> [Task item] Copy the lines word for word, from the line containing "You are a GUI" through the line containing "This screenshot has width=1280, height=800.".

──────── Source information

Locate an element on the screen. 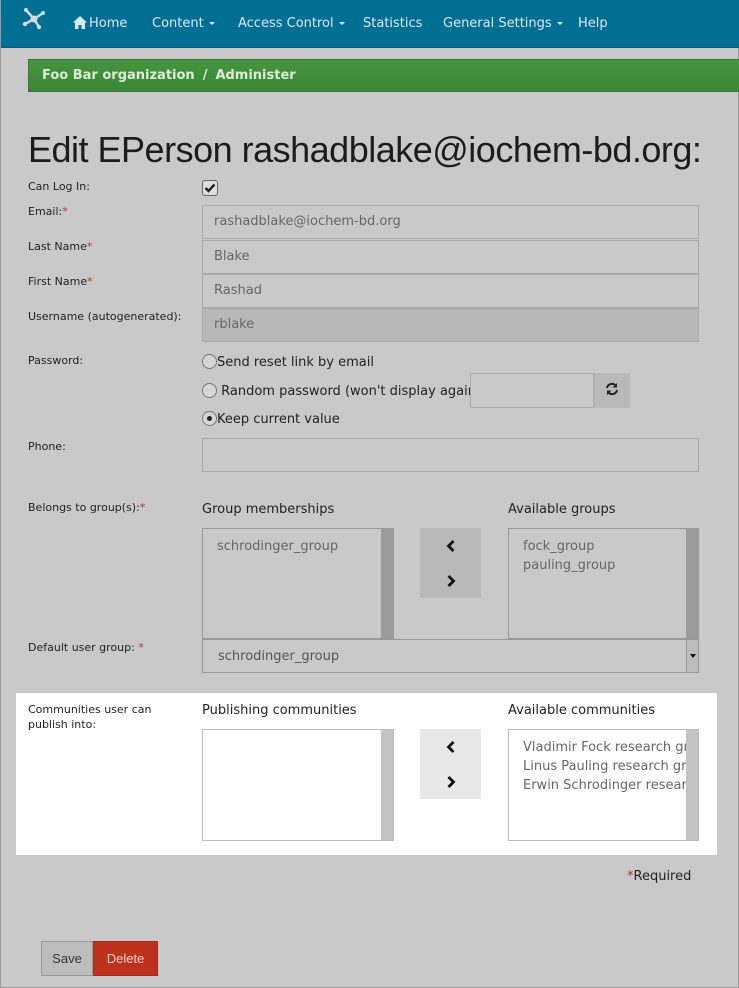 The image size is (739, 988). username-field: rblake is located at coordinates (450, 325).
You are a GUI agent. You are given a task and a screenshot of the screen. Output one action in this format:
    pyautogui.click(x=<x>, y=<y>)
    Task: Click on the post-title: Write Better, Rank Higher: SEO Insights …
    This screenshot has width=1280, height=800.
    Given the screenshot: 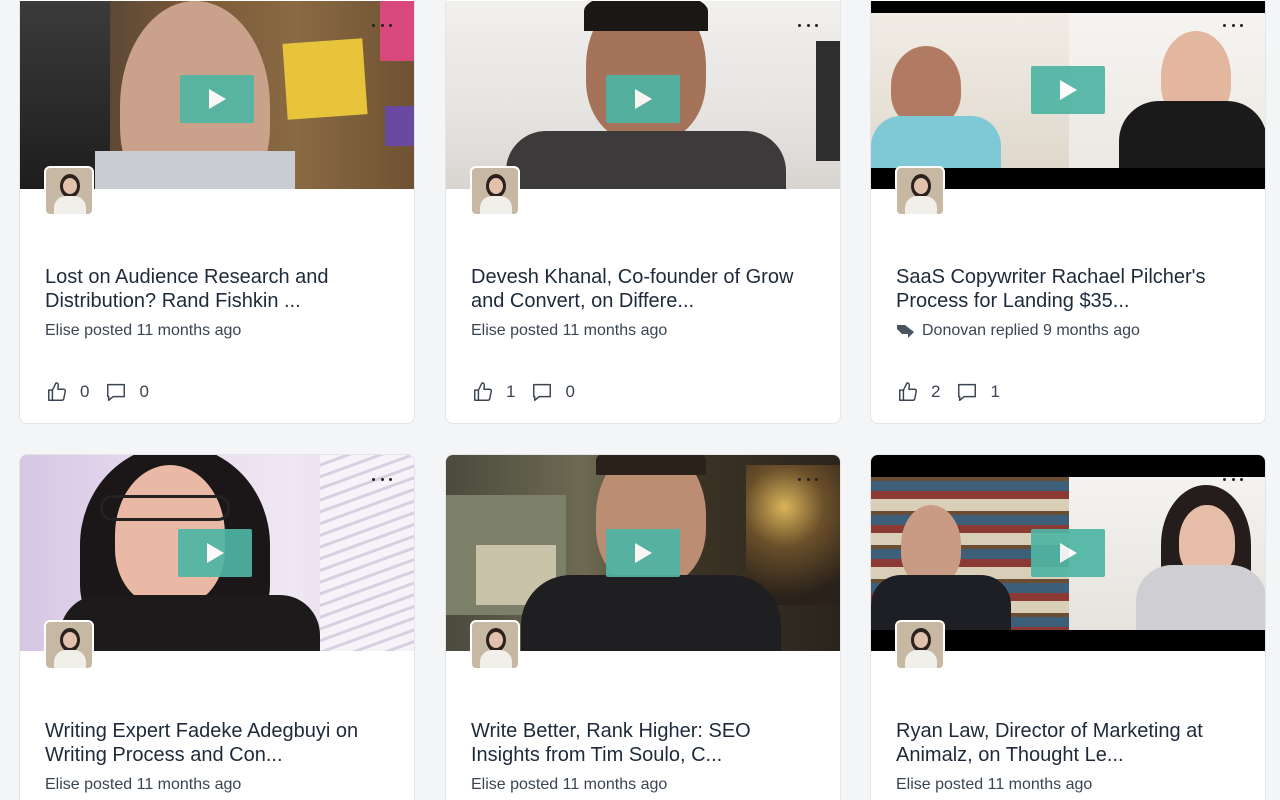 What is the action you would take?
    pyautogui.click(x=644, y=743)
    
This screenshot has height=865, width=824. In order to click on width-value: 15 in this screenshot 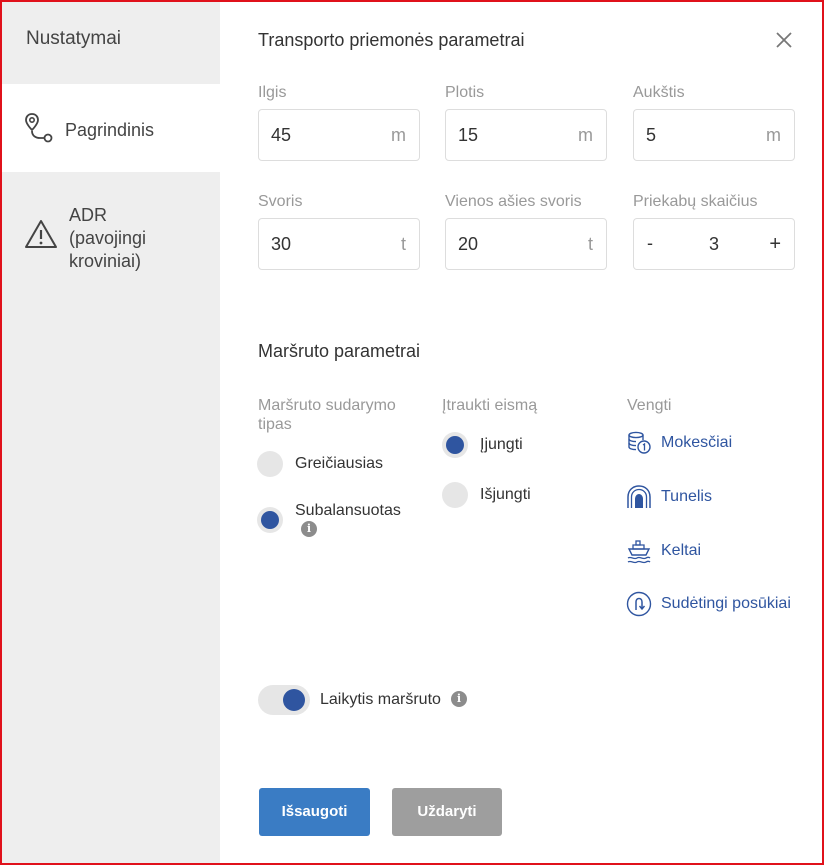, I will do `click(468, 135)`.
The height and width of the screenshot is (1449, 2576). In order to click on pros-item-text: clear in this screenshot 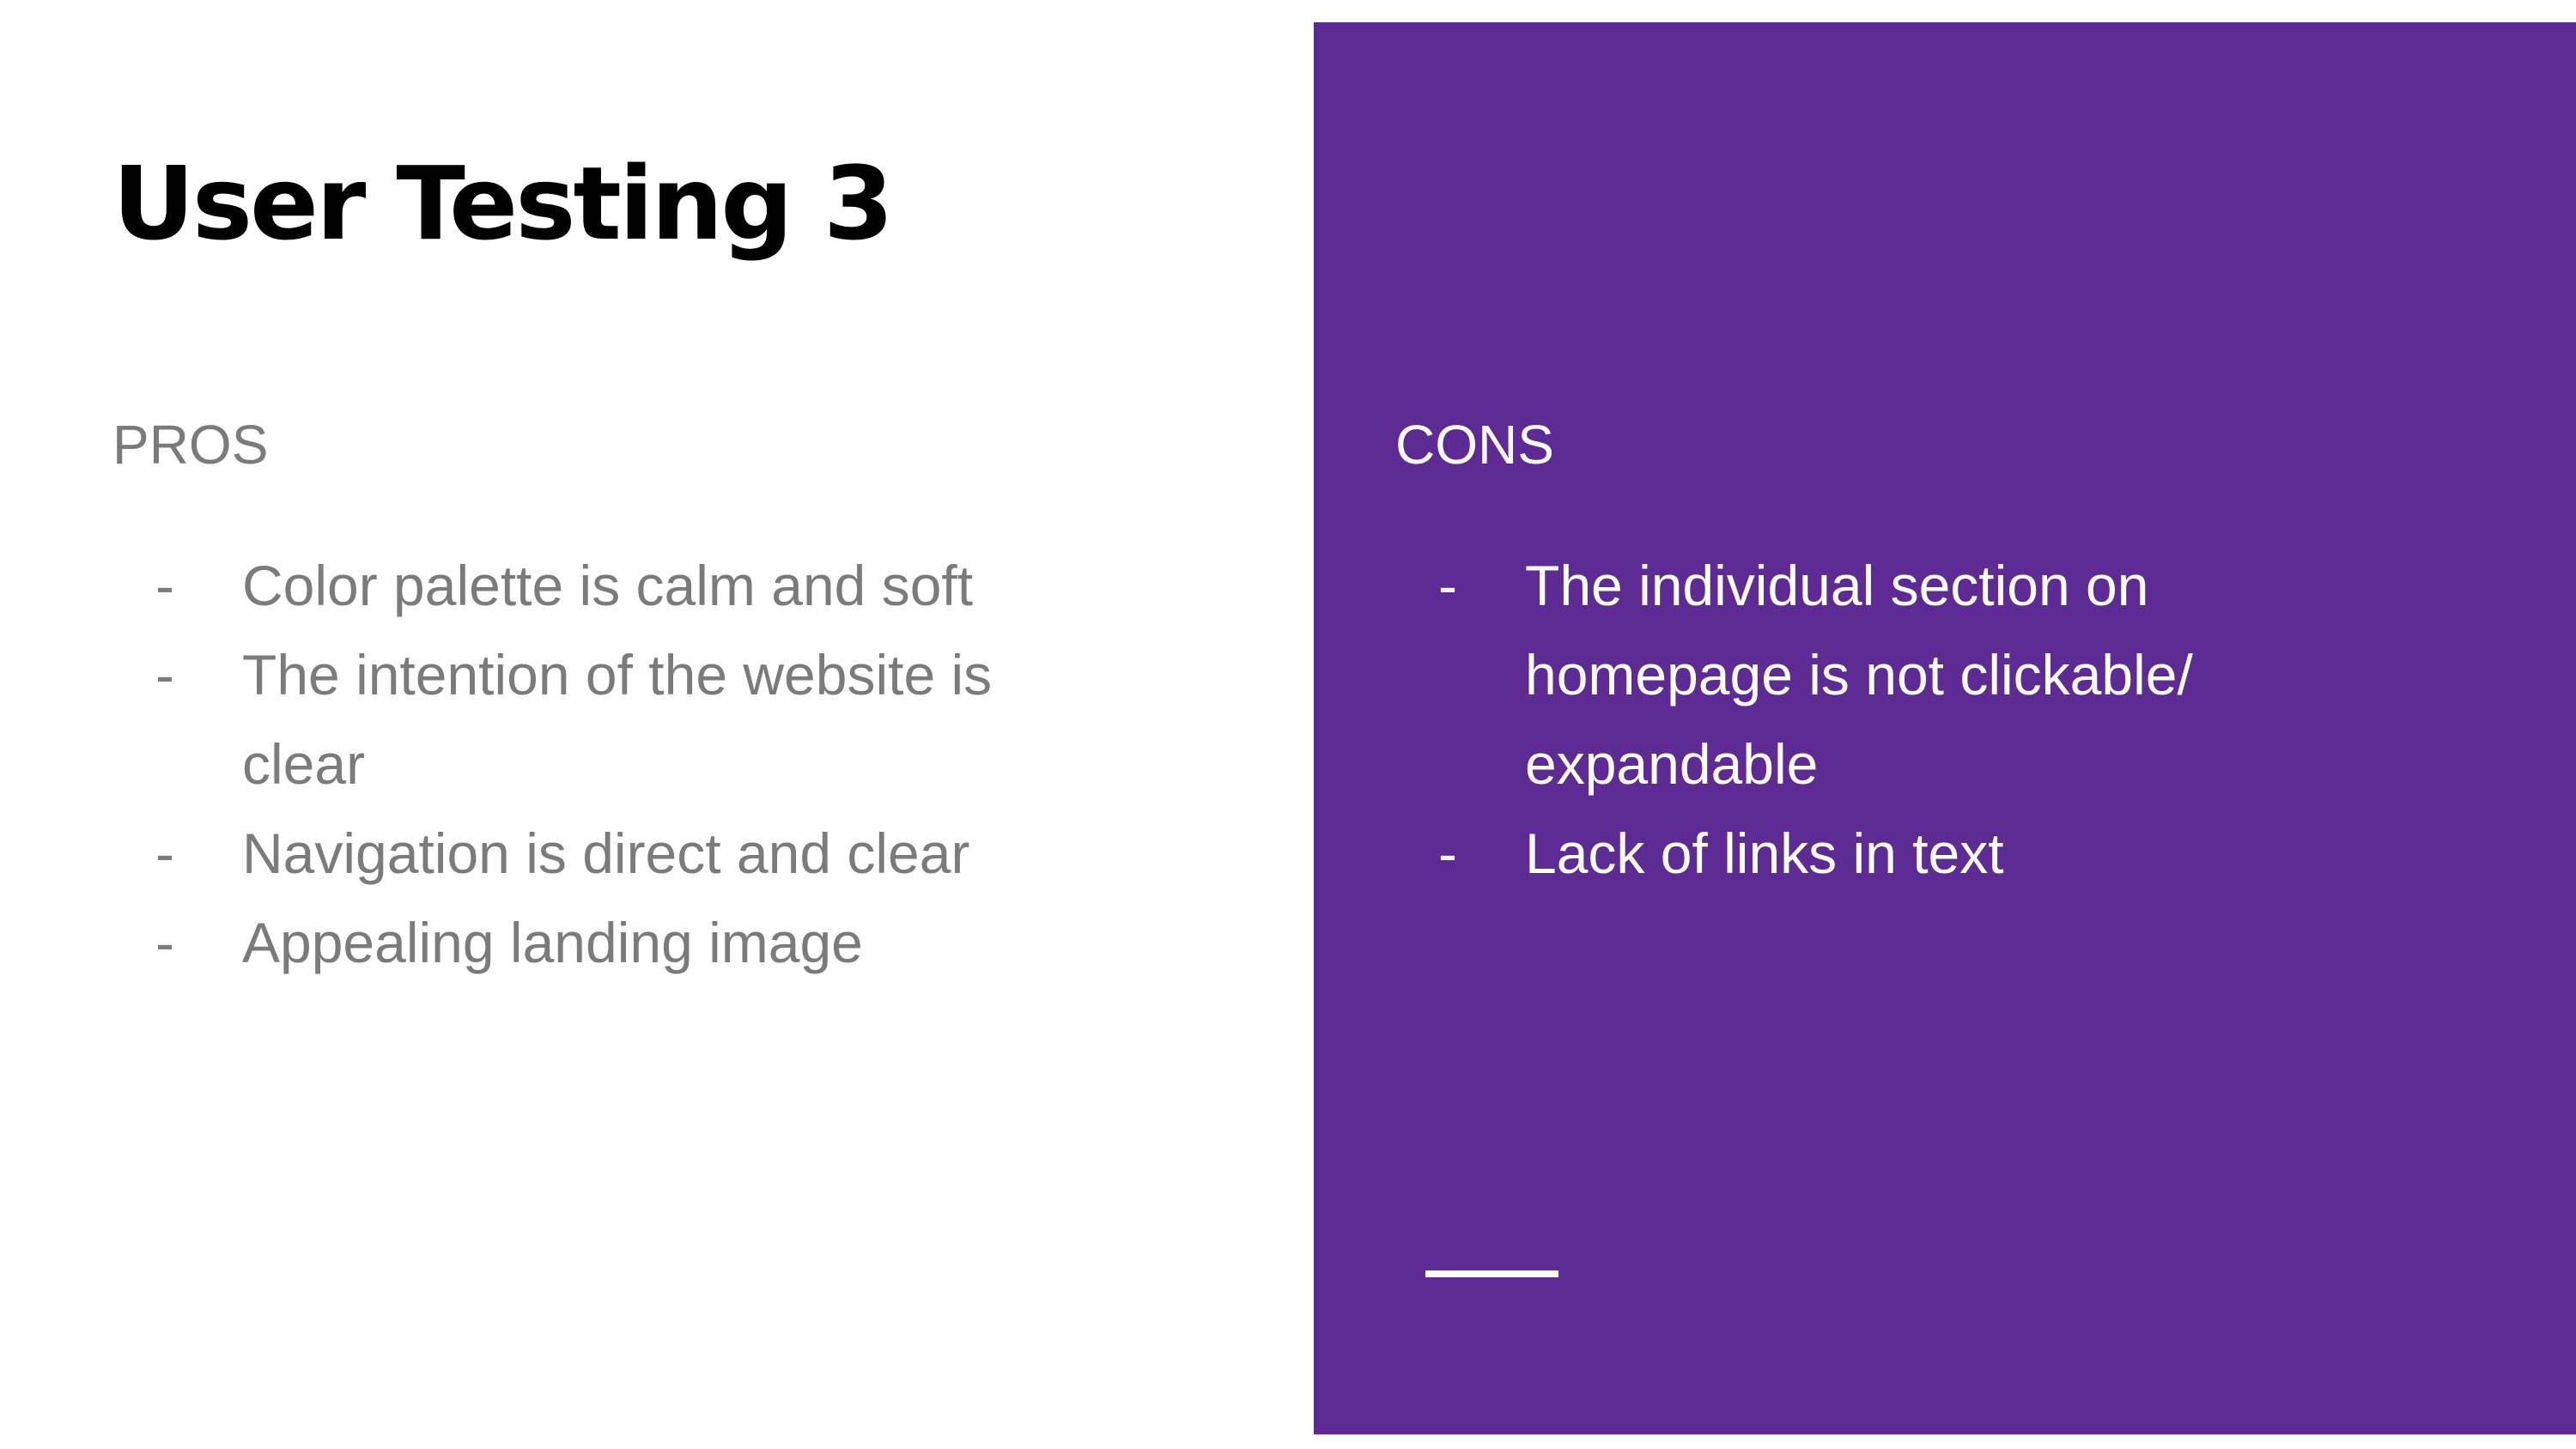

────────────────

> [Response to the exercise]
You are a GUI agent. You are given a task and a screenshot of the screen. Output one action in this format:
    pyautogui.click(x=<x>, y=<y>)
    Task: Click on the post-title: Write Better, Rank Higher: SEO Insights …
    This screenshot has width=1280, height=800.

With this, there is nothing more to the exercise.